Quando 20 anni fa Giovanni Paolo II venne ad Atene, i rapporti tra ortodossi e cattolici erano in un momento molto difficile. Papa Wojtyla, con la sua presenza e le sue parole, aiutò la distensione. Cosa si aspetta lei dopo questa visita di Francesco che, a sua volta, ha chiesto perdono agli ortodossi per le azioni dei cattolici?

Prima di tutto è importante vedere come cambia l’idea dei greci ortodossi sulla funzione del Papa. Quando 20 anni fa Papa Giovanni Paolo è arrivato in Grecia, c’era una tensione enorme nella società e le reazioni erano violente. Questo adesso non c’è, il clima è molto più calmo e più realista, dunque si può vedere che l’idea che i greci hanno del Papa e della sua funzione, così come della storia del papato, è cambiata.

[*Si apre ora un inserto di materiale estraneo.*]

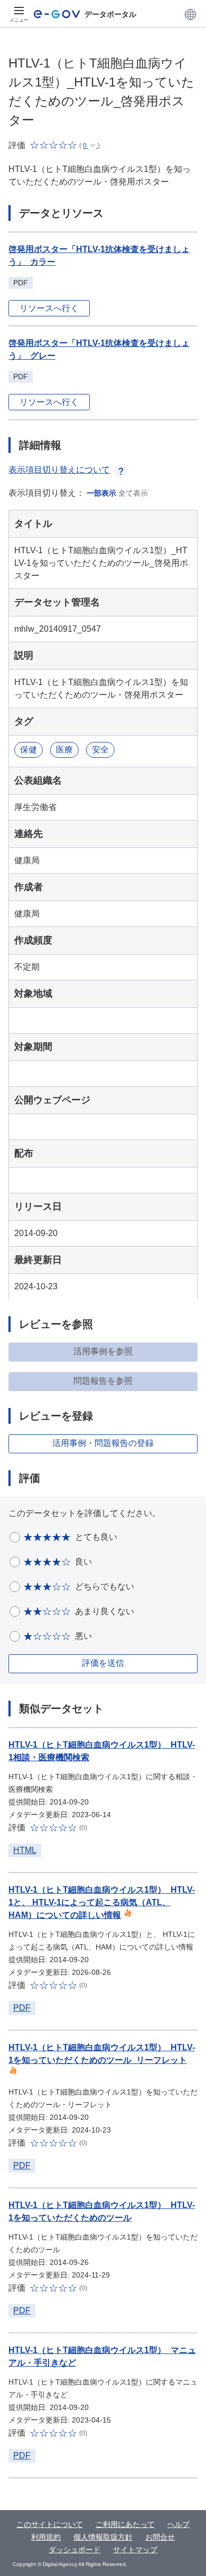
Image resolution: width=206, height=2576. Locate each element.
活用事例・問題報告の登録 (103, 1443)
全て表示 (133, 493)
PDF (22, 2007)
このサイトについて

Ora è tutto più calmo e più positivo. Insomma, c’è una evoluzione e questo è il risultato di una migliore, e reciproca, conoscenza dell’altro.

Il Papa a Lesbo come 5 anni fa. Anche oggi, Francesco ha chiesto di fermare quello che ha definito il naufragio dell’umanità e ha mandato un chiaro messaggio all’Europa e al mondo a non girarsi dall’altra parte di fronte alle tragedie dei migranti… 

Il messaggio del Papa è di non pensare che possiamo lasciare questo problema agli uomini politici di domani, è oggi che dobbiamo occuparci di questo. È una realtà sulla quale non si possono chiudere gli occhi, perché sta lì davanti a noi e, anche se guardiamo dall’altra parte, gli eventi vanno avanti. Non possiamo far finta che niente succede, che le cose vanno sempre così, che noi possiamo continuare la nostra vita, come se niente fosse. Il Papa ha la sensibilità di riprendere questa situazione e richiamare di nuovo l’attenzione dell’opinione mondiale su questo problema.
I governi hanno una situazione difficile da gestire, ma comunque non possiamo perdere la nostra umanità e chiudere gli occhi. Bisogna vedere come insieme possiamo gestire questa situazione e comunque vedremo anche quale sarà l’eco della presenza e della parola del Papa dopo questa visita a Lesbo.